My previous post on Mailstore Home i.e. the post immediately before this one, came about from my testing and assessment of the Gmail Backup options discussed by this article:
While the focus of the article is clear, there's a lot of information in it that can be applied to other email platforms.
For example, the fact that tools like Mailstore Home can deal with more email providers than just Google/Gmail.
Some of the solutions are a bit technical and for geeks, which is why I bypassed GMVault, and some just didn't work for me (I used to use UpSafe but it seems quite broken at the moment...for my context anyway).
Anyway, I'll just leave that here for you to read.
Email seems to eventually turn into a problem for everyone.
So I wanted to make some suggestions about how to avoid the creeping spectre of thousands of unread emails... because, let's face it, you'll never (EVER) go back to them and read them!
For a while there was talk about using email with a "Zero inbox" strategy.
But a quick Google will, as usual, disclose quite some divided opinions on this method for handling email.
Most of these email handling strategies seem to focus around handling "too much" email.
So my first tip is:
1) Don't try to "handle" too much email. Just stop getting too much email.
The creep of subscriptions, alerts, correspondence, information, junk and so on can often feel like something we need to pay attention to and deal with properly.
You know what, in this day and age, probably (definitely) not.
Being an IT guy you could imagine that I'd get heaps of email. But I have my daily email handling down to between 20 and 30 emails a day on average.
So to this end Unsubscribe, Block and Filter the junk/bad stuff ruthlessly.
If you really need "that information" then Google it, it WILL be available somewhere else.
2) Leave individual emails "unread" until you have dealt with them, properly, completely and finally.
An unread email should be part of your to-do list ...but on your terms!
Even if you read an email and decide it needs some attention later, mark it as unread so that you know that.
If you tag it some other way it WILL get lost and not be attended to.
3) If you've read something, and it has been dealt with, but you need/want to keep it, then just leave it marked as read i.e. so it is off your radar but not on your todo list.
Maybe file or tag it so that it is easier to find. But really, searching emails is pretty easy these days so you are probably wasting your time.
4) If it is important then DON'T assume it is safe all alone in your email client (or webmail).
Don't leave important emails in your email program or webmail. They need to be backed up and safely stored somewhere logical OUTSIDE of email...
...because one day, some day, inevitably...email will let you down...badly.

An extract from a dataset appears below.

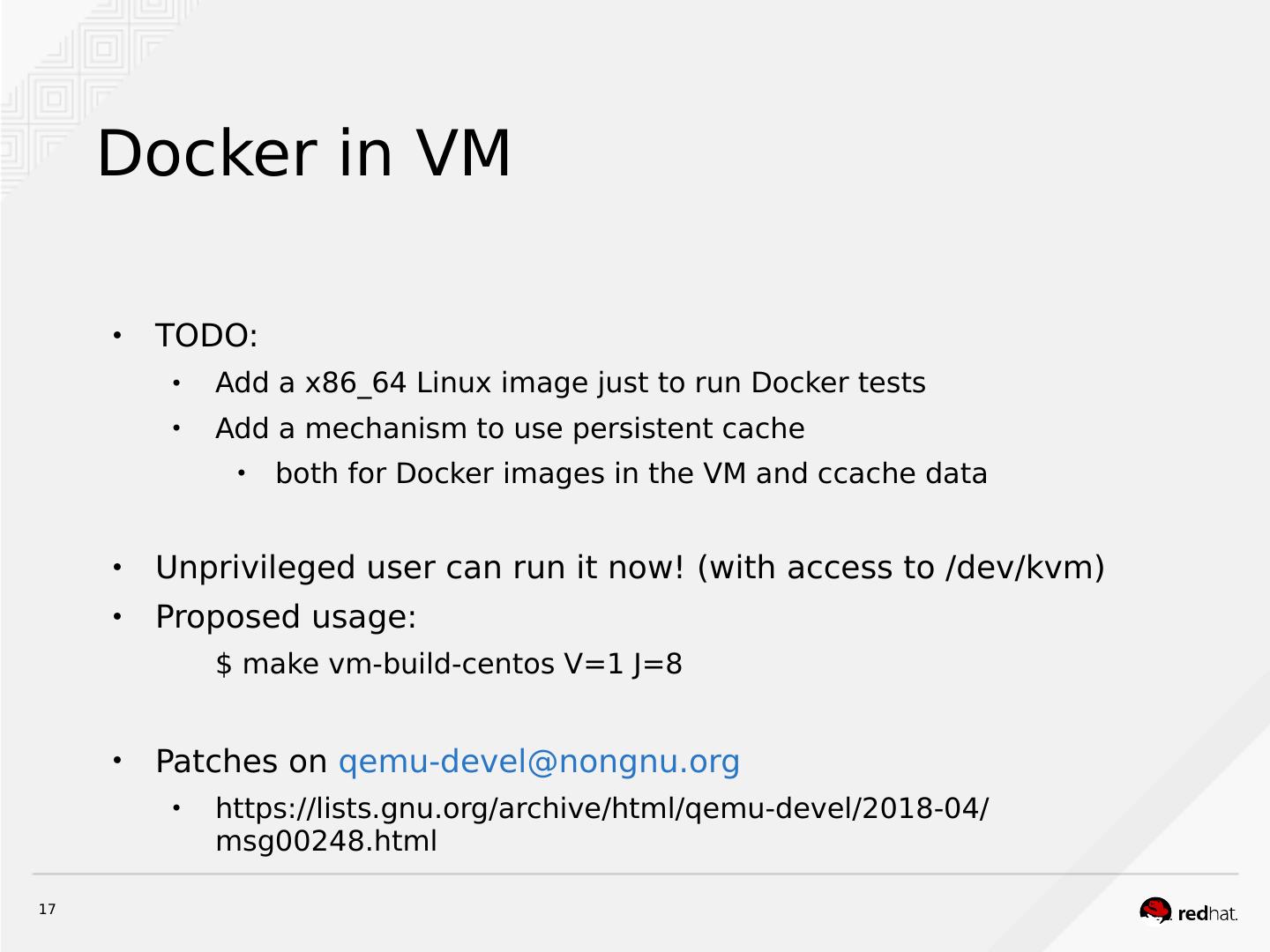Click the msg00248.html line of the URL
1270x952 pixels.
coord(325,841)
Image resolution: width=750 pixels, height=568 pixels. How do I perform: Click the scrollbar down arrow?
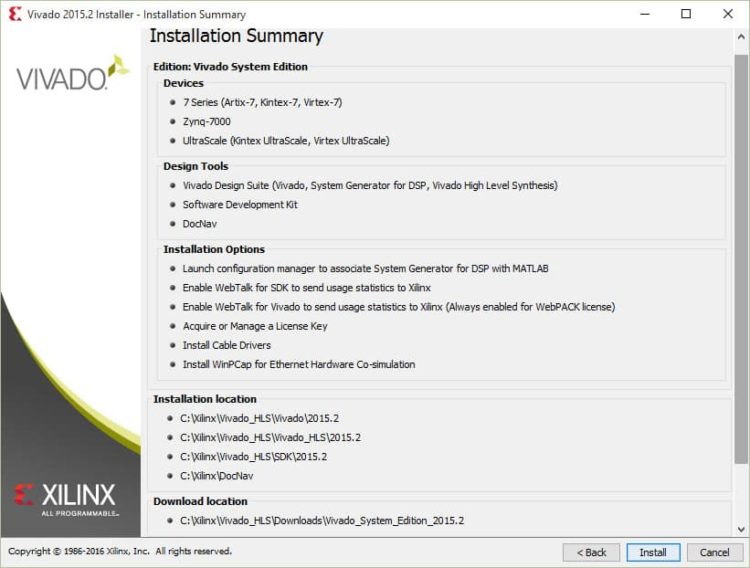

Again, read my many articles on my blog to decide how you want to do this, but just do it...
5) Delete the crap now.
Once you have steps 1 to 4 sorted, then you can get loose with deleting junk, rubbish and old stuff...because, again, you aren't ever going back to it. Be honest with yourself.
DON'T delete the important stuff.
It is OK for email to be one of you backup locations for important emails (just NOT the only location).
As you can see from the image at right, I have nearly 43,000 emails in my Gmail.
That's quite a lot considering what I've just told you.
But, you can see I only have 3 Unread emails and they are, in fact, the only ones of those 43,000 that need any attention and they ARE the only ones I really care about.
That's quite a liberating feeling.
I regularly delete all emails over a certain age happy in the knowledge that if an improtant one is in there, I've backed it up elsewhere if I really need to find it.
6) Use email synchronisation (IMAP and the like) to reduce double-handling of emails.
These days pretty much all of us get every email on every device.
If these aren't synchronised then we have to handle each email each time on each device.
Beware though, if you change ships mid-stream (from non-synchronising to synchronising) you need to be aware that what you do on one device IS REFLECTED everywhere.
Don't delete on your phone expecting it to still be on your PC, because it will have been synchronised away.
I suppose if I had to summarise my strategy for handling email succinctly it would be:
Handle it, back it up, and then don't sweat it.
To me it seems to be the mounting collection of uncertainty and undone things that ultimately catches people out.